Junaid Ahmad, Vice-President of Operations of the World Bank’s Multilateral Investment Guarantee Agency (MIGA), said many governments, cognisant of the poverty in their nations, worried about the political blowback of market-related water tariffs.
However, he said, “My experience has shown me that free water is the most expensive water. And that it’s often not a lack of willingness to pay that is the issue but rather a lack of willingness to charge. So how do we change the dialogue on pricing water?”
Serious reform of state-owned water utilities is another potential hot potato. Water-related institutions and utilities, often underfunded and poorly managed, need to become creditworthy to enable them to raise finance from the markets and from development and commercial partners. Roadmaps to show pathways towards creditworthiness are critical to get new funding streams.
AUDA-NEPAD has pledged technical support to help countries update their legal and regulatory frameworks so that water utilities are managed more like efficient businesses than struggling departments.
Various speakers pointed out that it is more effective to fix the institutions that manage leaking pipes than to fix the pipes.
Mtchera Chirwa, Director of the Water and Sanitation Department of the African Development Bank (AfDB), said WASH compacts will align all partners around a clear plan that is country-owned and that identifies necessary reforms.
The AfDB would play a role in supporting these priorities, including those for investment and infrastructure. “Once you have an investment portfolio and government and regulatory reform, it becomes much easier for partners to help governments to structure their investments for private sector uptake.
“Water flows via the path of least resistance. Capital, like water, is looking at the path of least resistance. We need to see where there is resistance and provide the support to overcome this.”
Engaging the private sector
At the launch a number of countries that have signed up to the WASH compact shared the situation in their countries, their targets for improvement and actions in place or under way to reach those targets.
All those who participated in the event highlighted their desire for full water and sanitation access coverage and indicated their willingness to do the necessary reforms and capacity building. They spoke about a commitment to identify infrastructure priorities and work with partners to build bankable project pipelines.
A commitment to engage the private sector – new to many officials and others in this sector – was made clear.
Hassan Kibeya, Minister of Mineral Resources, Energy, Industry, Trade and Tourism for Burundi, said, “We’ve learned through experience that WASH infrastructure cannot be sustainably built without a viable economic model to support it. This realisation has driven us to reform our approach. We’re reviewing tariffs to introduce more progressive structures, designing projects with stronger financial viability in mind, prioritising operational efficiency, and actively optimising costs across the board.”

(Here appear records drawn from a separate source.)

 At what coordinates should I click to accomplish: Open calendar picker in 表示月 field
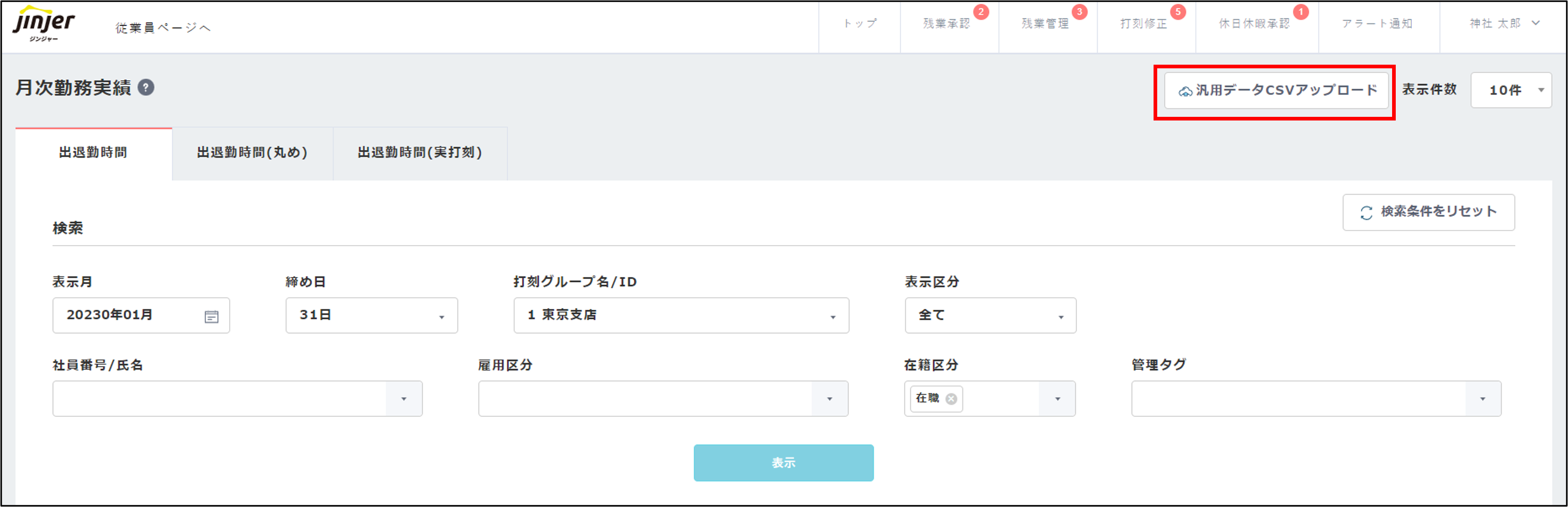(211, 316)
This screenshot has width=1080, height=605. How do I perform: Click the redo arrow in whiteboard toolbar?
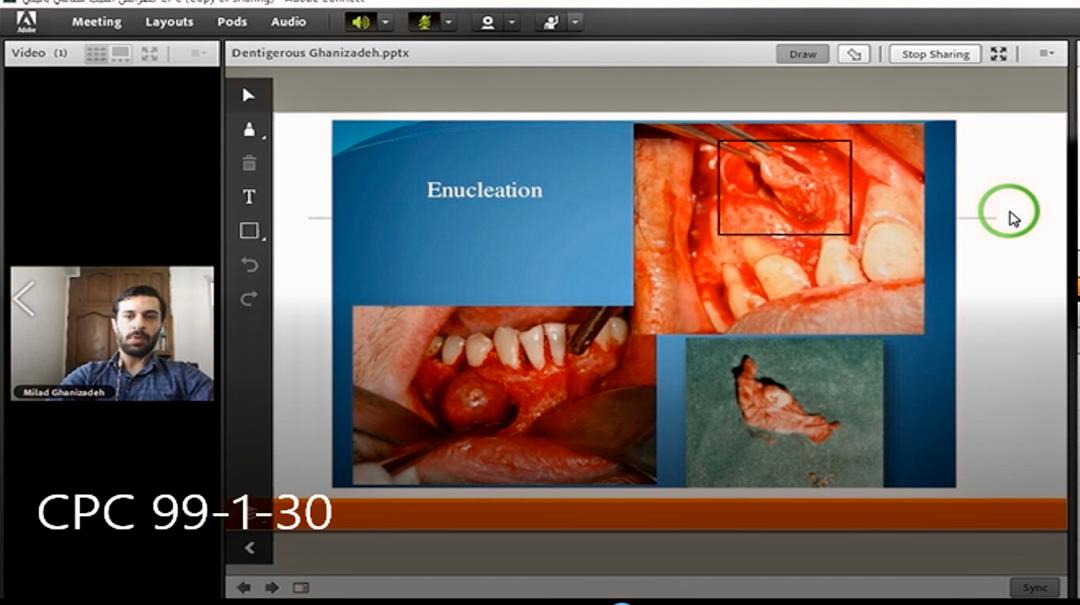pyautogui.click(x=249, y=298)
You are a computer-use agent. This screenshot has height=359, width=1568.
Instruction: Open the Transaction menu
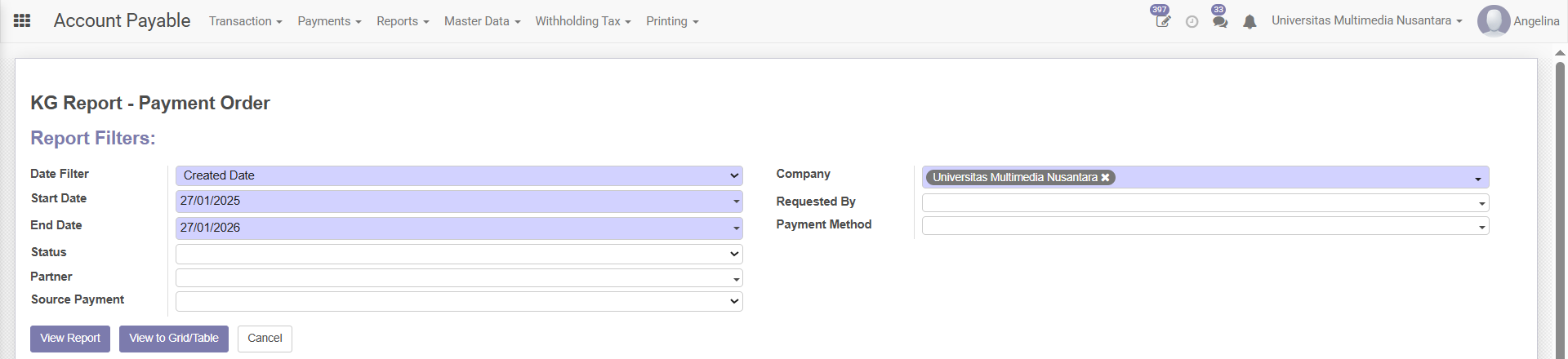click(245, 21)
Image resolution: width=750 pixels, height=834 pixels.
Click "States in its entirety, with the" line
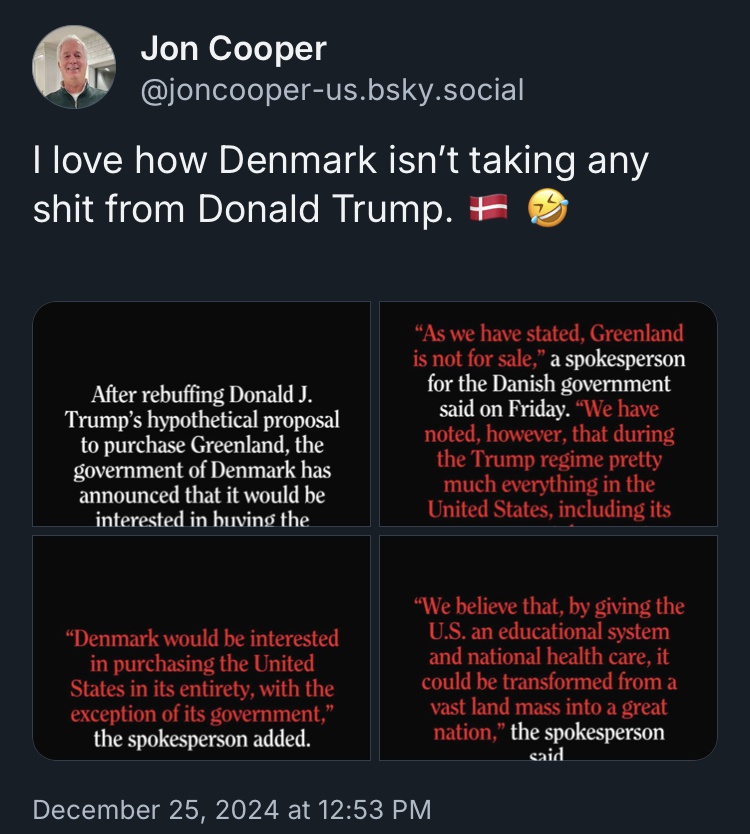pos(203,689)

Semereta Sewasew, Ethiopia’s State Minister of Finance for Economic Cooperation, said: “We are prioritising strong governance, improved performance and efficiency and creating space for various actors to come in like the private sector where we have not had much engagement before.”
José Maria Neves, President of Cabo Verde, added his voice: “My country has faced drought and we have learned that water should not be taken for granted. We have learned that resilience lies in knowledge, innovation and respect for nature.”
Azali Assoumani, President of Comoros, said his country was surrounded by the ocean but fresh water is becoming “dangerously scarce”.
“Africa has made a clear political choice – a choice for survival and for the future: to place water at the absolute centre of our human, economic, and climate security.”